→ **GIVEN INFORMATION**:
------------------------------------
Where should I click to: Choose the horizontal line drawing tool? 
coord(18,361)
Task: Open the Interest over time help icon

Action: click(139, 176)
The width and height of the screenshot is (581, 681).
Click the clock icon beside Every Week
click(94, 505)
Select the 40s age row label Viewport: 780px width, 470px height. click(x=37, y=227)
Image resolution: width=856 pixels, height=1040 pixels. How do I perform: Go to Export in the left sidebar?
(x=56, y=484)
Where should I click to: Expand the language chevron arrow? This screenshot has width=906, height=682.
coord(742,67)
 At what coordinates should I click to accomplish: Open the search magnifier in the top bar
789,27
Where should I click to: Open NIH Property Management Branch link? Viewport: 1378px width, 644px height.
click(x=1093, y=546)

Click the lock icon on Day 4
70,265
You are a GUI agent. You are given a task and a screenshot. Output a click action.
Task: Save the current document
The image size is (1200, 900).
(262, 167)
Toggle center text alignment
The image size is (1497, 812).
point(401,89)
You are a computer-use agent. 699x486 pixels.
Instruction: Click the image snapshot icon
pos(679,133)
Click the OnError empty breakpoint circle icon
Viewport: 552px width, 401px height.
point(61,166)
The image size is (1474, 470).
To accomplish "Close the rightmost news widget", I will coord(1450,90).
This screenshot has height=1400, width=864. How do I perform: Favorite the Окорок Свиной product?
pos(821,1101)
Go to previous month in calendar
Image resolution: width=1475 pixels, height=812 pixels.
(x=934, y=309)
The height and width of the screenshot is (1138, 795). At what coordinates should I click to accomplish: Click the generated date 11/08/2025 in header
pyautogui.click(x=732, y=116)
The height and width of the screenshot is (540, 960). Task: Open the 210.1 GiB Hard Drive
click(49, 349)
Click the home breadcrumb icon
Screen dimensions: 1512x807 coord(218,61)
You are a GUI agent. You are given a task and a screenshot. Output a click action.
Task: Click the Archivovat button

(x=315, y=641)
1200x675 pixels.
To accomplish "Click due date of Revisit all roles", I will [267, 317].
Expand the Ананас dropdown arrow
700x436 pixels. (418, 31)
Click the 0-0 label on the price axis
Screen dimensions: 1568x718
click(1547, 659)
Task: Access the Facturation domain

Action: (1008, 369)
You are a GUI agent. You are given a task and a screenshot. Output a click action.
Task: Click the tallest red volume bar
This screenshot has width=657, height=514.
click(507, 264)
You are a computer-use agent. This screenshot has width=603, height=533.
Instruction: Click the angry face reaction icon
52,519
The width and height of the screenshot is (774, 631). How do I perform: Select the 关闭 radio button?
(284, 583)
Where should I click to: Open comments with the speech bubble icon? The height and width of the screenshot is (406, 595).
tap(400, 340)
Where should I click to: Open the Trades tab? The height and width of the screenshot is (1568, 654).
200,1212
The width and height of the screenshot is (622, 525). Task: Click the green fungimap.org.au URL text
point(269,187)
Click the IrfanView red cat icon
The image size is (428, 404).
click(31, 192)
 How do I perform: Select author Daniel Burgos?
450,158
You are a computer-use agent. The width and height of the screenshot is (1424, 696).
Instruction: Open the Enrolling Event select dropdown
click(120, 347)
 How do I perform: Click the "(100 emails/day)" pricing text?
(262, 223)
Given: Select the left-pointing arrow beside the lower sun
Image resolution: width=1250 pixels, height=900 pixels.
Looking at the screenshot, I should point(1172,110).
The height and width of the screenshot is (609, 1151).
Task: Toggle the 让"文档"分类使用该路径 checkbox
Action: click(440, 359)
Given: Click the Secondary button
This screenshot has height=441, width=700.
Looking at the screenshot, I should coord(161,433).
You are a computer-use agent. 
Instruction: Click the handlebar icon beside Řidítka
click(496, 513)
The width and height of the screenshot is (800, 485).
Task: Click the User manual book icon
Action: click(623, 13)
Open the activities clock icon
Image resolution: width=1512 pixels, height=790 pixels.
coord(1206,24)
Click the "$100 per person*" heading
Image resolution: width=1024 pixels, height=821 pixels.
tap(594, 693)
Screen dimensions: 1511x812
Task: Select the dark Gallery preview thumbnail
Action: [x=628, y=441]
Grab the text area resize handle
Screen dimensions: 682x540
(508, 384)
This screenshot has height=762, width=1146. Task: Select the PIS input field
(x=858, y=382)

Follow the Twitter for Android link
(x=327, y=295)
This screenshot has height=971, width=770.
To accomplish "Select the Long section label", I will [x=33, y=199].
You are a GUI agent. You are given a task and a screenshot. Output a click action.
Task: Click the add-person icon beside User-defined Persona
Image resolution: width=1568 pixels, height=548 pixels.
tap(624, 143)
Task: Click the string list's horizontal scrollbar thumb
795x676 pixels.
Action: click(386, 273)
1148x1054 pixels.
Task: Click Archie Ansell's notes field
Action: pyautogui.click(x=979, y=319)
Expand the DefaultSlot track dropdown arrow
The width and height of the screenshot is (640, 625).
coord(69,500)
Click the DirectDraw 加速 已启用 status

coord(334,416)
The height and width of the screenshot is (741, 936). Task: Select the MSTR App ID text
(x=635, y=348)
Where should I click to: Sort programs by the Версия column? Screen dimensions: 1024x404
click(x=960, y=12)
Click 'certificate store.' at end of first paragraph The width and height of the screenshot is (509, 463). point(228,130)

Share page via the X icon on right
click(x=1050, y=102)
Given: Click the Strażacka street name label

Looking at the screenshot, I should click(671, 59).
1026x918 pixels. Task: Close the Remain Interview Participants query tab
------------------------------------
→ **TASK**: Filter the records above for the string "computer" and copy each matching line.

→ **EXERCISE ANSWER**:
You are a computer-use agent. 699x486 pixels.
You are a computer-use agent. This screenshot has width=603, height=533.
You are a computer-use agent. The width and height of the screenshot is (1424, 696).
You are a computer-use agent. 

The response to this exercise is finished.